What is your team name?
Service Fulfillment
What is your team's role within ITS?
Service Fulfillment is a component of the broader supply chain process. We utilize a hybrid model in fulfilling service requests for most ITS billable services. The delivery of each IT service varies depending on the service requested. Service delivery is handled internally by ITS, externally by third-party vendors or a combination of both. Service Fulfillment is integral in ensuring IT services are ordered, provisioned and billed.
Who makes up the team and what role do they perform?
The team is comprised of an IT manager and five IT service coordinator positions: Lisa Martin-Brown (manager) Anai Sims, Kerri Pigott, Shantas Nixon and two vacant positions. One customer service representative position is also vacant.
The coordinators are responsible for managing client relationships, collecting and processing information to internal and external service providers and ensuring IT service offerings meet the individual needs of customers.
The customer service representative is responsible for administrative activities such as report-generated customer communications, first responder duties, converting cases to Technology Service Requests and Repair Requests and managing data entry.
What are your team's current projects?
The largest projects we are following include the construction of the new Legacy Hall building and the new Interdisciplinary Research & Commercialization building and the VoIP conversion of the Frank Shaw building. On average, each coordinator works 90-120 service requests simultaneously, the majority of which have a lifecycle that is typically greater than 30 business days. Due to staffing challenges, each coordinator is currently averaging 146 service requests.
What is the most rewarding project this year?
The new student union and the Ringling VoIP conversion projects required an all-hands-on-deck approach to ensure project resources were requested and activities to meet project milestones were completed.
What is your favorite part of working in ITS?

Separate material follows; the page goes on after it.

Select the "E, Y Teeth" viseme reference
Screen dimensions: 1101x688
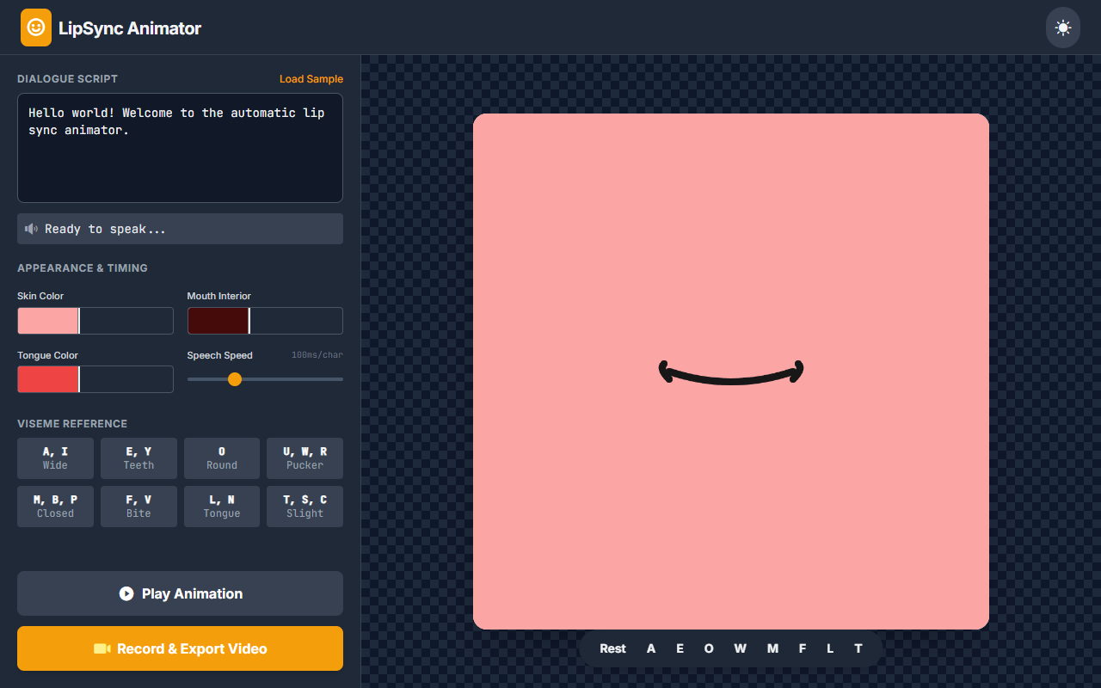coord(138,458)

For us, it is the people with whom we interact. Our customer base is always the same, so it is important to establish and maintain great relationships. We view our customers as mutual alliances; as ITS grows, so does the partnership.
What is the biggest challenge your team is facing?
Tools. We are currently co-sponsors on a project with departmental leadership to identify a ticketing system that simplifies requesting ITS services. Service Fulfillment works in multiple systems—Salesforce and FileMaker—to support the university community's technological needs. We rely heavily on email and manual processes to manage service requests, which makes employee responsibilities more tedious. These manual responsibilities contribute to employee burnout and high employee turnover rates.
If your team was to invent one piece of technology as a team, what would it be?
The technology already exists. So we guess a money tree so we can make enough money to fund our migration to Salesforce. Having all customer relationship management systems, both for the user and back-end processes, use the same platform opens up a great deal of positive opportunities. ITS would be able to streamline service offerings, the service portfolio and statistics.
In five years, what do you see your team working on?
We would like a complete restructuring of the business unit to recognize the coordinators as business analysts.
In our business, the customers return because their responsibilities are role-based, such as IT professionals and budget managers. Once we automate as much of the workflow as possible, we would like to implement annual meetings to review current billable services with our customers, document their short-term and long-term needs and propose possible solutions. We have some experience with this in the past with the Athletics Department, Office of the General Counsel, College of Communication & Information and Department of Psychology. However, due to staff shortages and a lack of departmental sponsorship, we could not sustain the process under our current organizational structure.
The user experience is very important to us. The submission of every service request is an opportunity to make the necessary improvements or adjustments in real-time.